*Task brief*: Reproduce verbatim the passage of the technology news digest from "Shares of Juno" up to and including "Prodigy service areas.".

*Excerpt*:
=== Begin Enclosure ===

News is archived for reference purposes. URLs on the Internet change, so some of these links may no longer work.


Tuesday, March 14

Motorola will shut down its Iridium network of more than 60 satellites if a qualified buyer is not found by March 17. Iridium, LLC is in chapter 11 bankruptcy protection.

On the wired side of data connections, Motorola has received CableLabs DOCSIS certification for its DM100 and PL100 cable modems. The PL 100 is a multi-user cable modem which can connect to computers via Ethernet, USB, or HomePNA, and all three options can be used simultaneously.

ISP news

NetCompeteNow is a coalition of companies fighting against open cable access.

Shares of Juno jumped after receiving a buy rating from Jeffries and Co. and launching high-speed access in New York.

CoreComm is buying ISP Voyager.net's operations and 360,000 customers for $540 million in stock and cash.

Excite@Home continues to have email problems, with some mail being lost or undelivered. The company has plans to upgrade its email system in August.

Covad Communications will provide DSL for Prodigy customers. Rollout will begin in April for some Prodigy service areas.

Computer security and privacy

Former CIA director James Woolsey stated that the US engages in economic espionage against European countries, though he claimed that the spying was primarily to counteract bribery.

A two-year old hole in Microsoft IIS allows snoopers to gather credit card and other information from sites that haven't patched their systems. A hacker named Curador has used this and other holes in Windows NT hosting systems to make a name for himself by posting stolen credit card information.

Last week a scandal erupted at MIT when it was announced that someone had broken into a computer and changed 20 grades in a biology class, raising two students' grades, and lowering 20 others. In a reversal, biology professor Harvey Lodish now says that the changed grades were a result of incorrectly sorting the grades in a spreadsheet.

Some innocuous-looking HTML code can cause IE 5.0 to use 100% of CPU cycles.


Friday, March 17

Today is Saint Patrick's Day. It's also the deadline for a buyer to step forward to purchase bankrupt satellite phone company Iridium. What will happen if no one buys the company? Iridium will bring its 66 satellites out of orbit, allowing $5 billion in spacecraft to burn up in the atmosphere.

=== End Enclosure ===

(Records excerpted from a collection)
=== Begin Enclosure ===

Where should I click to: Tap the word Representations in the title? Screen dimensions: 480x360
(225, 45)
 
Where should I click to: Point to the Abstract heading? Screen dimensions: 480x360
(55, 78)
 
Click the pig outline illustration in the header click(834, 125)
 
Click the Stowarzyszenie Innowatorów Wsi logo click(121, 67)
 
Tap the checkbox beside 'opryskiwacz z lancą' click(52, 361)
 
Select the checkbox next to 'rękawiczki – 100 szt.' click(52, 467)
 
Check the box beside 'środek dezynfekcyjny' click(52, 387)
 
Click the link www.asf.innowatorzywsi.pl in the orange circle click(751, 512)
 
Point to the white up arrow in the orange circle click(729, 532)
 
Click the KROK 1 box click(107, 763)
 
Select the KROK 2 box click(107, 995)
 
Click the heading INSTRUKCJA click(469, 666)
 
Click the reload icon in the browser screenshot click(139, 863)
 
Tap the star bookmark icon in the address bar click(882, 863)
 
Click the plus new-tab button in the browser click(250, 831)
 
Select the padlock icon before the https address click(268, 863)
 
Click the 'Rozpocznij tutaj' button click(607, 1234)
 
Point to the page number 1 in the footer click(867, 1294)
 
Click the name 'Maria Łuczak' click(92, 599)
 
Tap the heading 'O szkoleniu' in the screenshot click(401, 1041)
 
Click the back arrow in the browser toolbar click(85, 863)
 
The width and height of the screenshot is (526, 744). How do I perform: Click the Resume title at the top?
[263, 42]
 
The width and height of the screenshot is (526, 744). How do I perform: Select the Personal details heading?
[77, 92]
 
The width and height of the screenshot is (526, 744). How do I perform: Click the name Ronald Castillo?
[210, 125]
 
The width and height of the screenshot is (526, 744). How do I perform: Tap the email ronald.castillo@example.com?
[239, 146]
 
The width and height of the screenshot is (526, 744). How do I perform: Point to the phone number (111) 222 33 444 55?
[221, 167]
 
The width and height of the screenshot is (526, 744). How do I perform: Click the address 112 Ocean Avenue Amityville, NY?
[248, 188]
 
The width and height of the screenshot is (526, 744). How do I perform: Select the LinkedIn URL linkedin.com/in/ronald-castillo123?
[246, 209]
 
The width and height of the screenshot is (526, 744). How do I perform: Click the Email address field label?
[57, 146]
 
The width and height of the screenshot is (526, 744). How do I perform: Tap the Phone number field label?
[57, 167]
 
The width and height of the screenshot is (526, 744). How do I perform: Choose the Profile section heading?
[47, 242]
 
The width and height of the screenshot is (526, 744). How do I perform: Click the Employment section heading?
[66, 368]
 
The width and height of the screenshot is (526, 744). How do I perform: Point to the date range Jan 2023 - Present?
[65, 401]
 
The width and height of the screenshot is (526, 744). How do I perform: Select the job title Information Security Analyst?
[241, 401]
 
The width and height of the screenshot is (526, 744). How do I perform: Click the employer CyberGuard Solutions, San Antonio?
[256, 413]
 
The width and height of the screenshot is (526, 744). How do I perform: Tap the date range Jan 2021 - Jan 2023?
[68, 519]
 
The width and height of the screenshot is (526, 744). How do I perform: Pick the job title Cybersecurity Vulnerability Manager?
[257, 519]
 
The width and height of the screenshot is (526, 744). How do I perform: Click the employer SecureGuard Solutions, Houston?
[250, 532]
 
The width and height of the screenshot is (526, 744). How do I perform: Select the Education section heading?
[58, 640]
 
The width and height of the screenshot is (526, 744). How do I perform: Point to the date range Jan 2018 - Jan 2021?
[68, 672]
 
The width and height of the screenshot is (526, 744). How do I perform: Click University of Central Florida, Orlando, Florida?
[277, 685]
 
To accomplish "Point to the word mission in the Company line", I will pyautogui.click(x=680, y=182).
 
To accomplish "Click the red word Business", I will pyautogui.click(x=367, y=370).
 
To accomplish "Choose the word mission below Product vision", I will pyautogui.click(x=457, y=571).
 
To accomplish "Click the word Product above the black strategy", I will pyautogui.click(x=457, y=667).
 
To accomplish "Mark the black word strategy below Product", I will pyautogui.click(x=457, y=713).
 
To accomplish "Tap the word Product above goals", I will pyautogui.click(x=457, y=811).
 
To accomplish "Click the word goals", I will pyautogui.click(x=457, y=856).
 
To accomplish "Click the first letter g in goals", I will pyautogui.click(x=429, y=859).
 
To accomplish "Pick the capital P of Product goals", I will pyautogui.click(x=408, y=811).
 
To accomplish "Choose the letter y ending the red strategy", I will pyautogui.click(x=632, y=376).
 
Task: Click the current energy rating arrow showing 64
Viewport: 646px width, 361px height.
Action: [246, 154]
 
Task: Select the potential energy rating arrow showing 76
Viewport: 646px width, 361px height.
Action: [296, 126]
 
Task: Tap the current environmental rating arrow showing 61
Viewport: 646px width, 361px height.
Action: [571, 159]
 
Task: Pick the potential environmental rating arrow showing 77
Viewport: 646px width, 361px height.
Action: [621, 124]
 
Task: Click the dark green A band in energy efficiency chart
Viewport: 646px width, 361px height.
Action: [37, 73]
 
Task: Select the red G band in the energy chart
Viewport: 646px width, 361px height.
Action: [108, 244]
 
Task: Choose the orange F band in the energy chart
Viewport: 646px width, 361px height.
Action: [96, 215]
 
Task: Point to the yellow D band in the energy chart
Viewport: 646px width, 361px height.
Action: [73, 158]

=== End Enclosure ===

*Reply to the exercise*:
Shares of Juno jumped after receiving a buy rating from Jeffries and Co. and launching high-speed access in New York.

CoreComm is buying ISP Voyager.net's operations and 360,000 customers for $540 million in stock and cash.

Excite@Home continues to have email problems, with some mail being lost or undelivered. The company has plans to upgrade its email system in August.

Covad Communications will provide DSL for Prodigy customers. Rollout will begin in April for some Prodigy service areas.